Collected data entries
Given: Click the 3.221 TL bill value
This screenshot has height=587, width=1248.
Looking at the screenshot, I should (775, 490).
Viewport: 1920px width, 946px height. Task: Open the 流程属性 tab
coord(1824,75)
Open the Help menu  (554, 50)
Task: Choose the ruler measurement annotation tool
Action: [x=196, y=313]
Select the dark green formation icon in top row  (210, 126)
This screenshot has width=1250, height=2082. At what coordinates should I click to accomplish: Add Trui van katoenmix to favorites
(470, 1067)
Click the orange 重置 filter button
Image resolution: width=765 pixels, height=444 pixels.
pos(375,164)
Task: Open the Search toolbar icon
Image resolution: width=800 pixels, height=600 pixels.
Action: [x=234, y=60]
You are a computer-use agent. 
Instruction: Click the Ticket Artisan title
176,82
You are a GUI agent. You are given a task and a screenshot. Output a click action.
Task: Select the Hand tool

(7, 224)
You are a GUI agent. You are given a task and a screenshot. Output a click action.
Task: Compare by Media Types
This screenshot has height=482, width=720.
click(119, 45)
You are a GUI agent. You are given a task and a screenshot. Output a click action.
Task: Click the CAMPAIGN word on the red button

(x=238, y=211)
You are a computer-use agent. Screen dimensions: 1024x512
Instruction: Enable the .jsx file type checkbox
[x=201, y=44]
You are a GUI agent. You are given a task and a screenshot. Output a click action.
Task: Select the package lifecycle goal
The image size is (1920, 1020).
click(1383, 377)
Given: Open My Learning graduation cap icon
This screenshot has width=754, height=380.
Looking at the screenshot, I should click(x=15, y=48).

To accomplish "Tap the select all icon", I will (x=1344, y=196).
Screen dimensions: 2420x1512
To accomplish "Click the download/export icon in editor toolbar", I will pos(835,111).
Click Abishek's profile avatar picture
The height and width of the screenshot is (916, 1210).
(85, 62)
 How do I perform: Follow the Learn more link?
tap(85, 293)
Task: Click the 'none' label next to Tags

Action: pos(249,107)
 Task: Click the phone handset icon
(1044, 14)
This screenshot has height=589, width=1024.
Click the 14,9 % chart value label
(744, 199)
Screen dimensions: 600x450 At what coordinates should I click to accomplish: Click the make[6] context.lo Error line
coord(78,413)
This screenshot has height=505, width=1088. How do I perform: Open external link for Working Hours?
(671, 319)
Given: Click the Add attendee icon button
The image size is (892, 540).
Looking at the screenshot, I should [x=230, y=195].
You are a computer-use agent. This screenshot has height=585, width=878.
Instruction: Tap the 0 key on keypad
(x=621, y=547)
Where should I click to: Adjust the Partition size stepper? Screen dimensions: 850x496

• _Task objective_
Exactly as written, please transcribe the lines from the start of the records above to the line that holds "You are a computer-use agent. Screen", both ends included.

• _The answer_
Given: Click the 3.221 TL bill value
This screenshot has height=587, width=1248.
Looking at the screenshot, I should (775, 490).
Viewport: 1920px width, 946px height. Task: Open the 流程属性 tab
coord(1824,75)
Open the Help menu  (554, 50)
Task: Choose the ruler measurement annotation tool
Action: [x=196, y=313]
Select the dark green formation icon in top row  (210, 126)
This screenshot has width=1250, height=2082. At what coordinates should I click to accomplish: Add Trui van katoenmix to favorites
(470, 1067)
Click the orange 重置 filter button
Image resolution: width=765 pixels, height=444 pixels.
pos(375,164)
Task: Open the Search toolbar icon
Image resolution: width=800 pixels, height=600 pixels.
Action: [x=234, y=60]
You are a computer-use agent. 
Instruction: Click the Ticket Artisan title
176,82
You are a GUI agent. You are given a task and a screenshot. Output a click action.
Task: Select the Hand tool

(7, 224)
You are a GUI agent. You are given a task and a screenshot. Output a click action.
Task: Compare by Media Types
This screenshot has height=482, width=720.
click(119, 45)
You are a GUI agent. You are given a task and a screenshot. Output a click action.
Task: Click the CAMPAIGN word on the red button

(x=238, y=211)
You are a computer-use agent. Screen dimensions: 1024x512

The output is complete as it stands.